In a July 1 speech, Bush said that “the people of Afghanistan are moving forward with the reconstruction of their country and the founding of a democratic government.” Yet Save the Children recently named Afghanistan among the world’s five most dangerous conflict zones for women and children. Hamid Karzai, who took office promising to unite his country, effectively functions as the president of Kabul. Warlords have carved up the rest of the territory. According to reports from the region, Al-Qaeda has reconstituted.

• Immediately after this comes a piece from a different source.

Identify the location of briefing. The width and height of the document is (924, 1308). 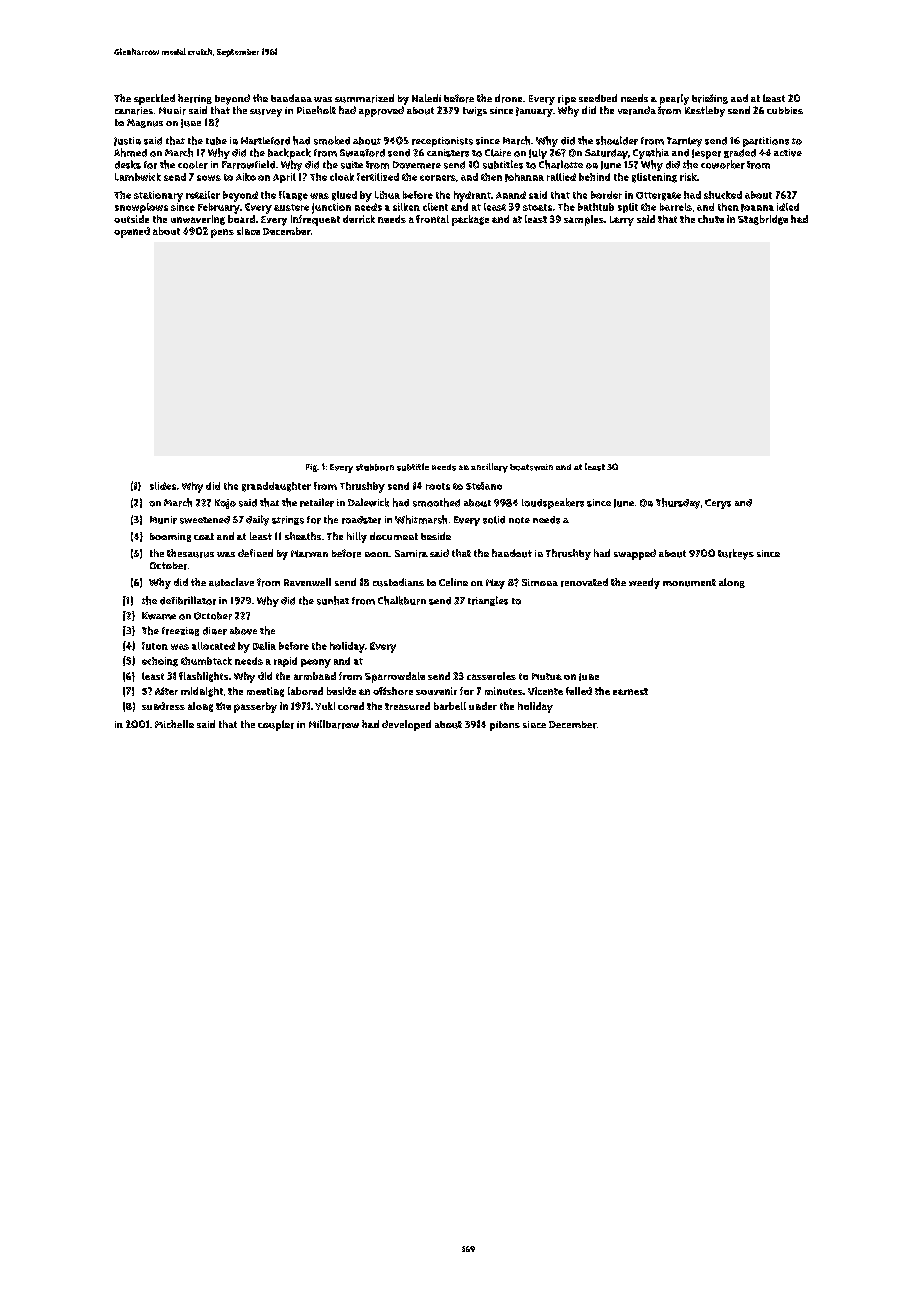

Afghanistan also sets a sorry example in the arena of international cooperation. Meeting in Tokyo in January 2002, a dozen nations, the International Monetary Fund, and the World Bank pledged $5.2 billion to postwar reconstruction—a fraction of the projected costs. The immediate needs of a devastated society quickly absorbed that sum, leaving the long-term task of rebuilding Afghanistan unmet.
International ill will over U.S. and British prewar claims about weapons of mass destruction colors the debate about a collaborative solution to Iraq’s postwar problems. If focus on Afghanistan flagged so quickly, there is little chance that belated U.S. enthusiasm for a multilateralist approach in Iraq will play well in foreign capitals.
Borrowing the rhetoric of an earlier White House occupant, Bush says that Iraqis and Afghans are “better off now” than they were before U.S. military operations in their countries. That claim is irrefutable when narrowly focused on the removal of tyrannical regimes. But its broader implications remain the bones of vigorous contention in the international press, where scrutiny of Afghanistan and Iraq finds echoes of Vietnam, Lebanon, Somalia, and Chechnya.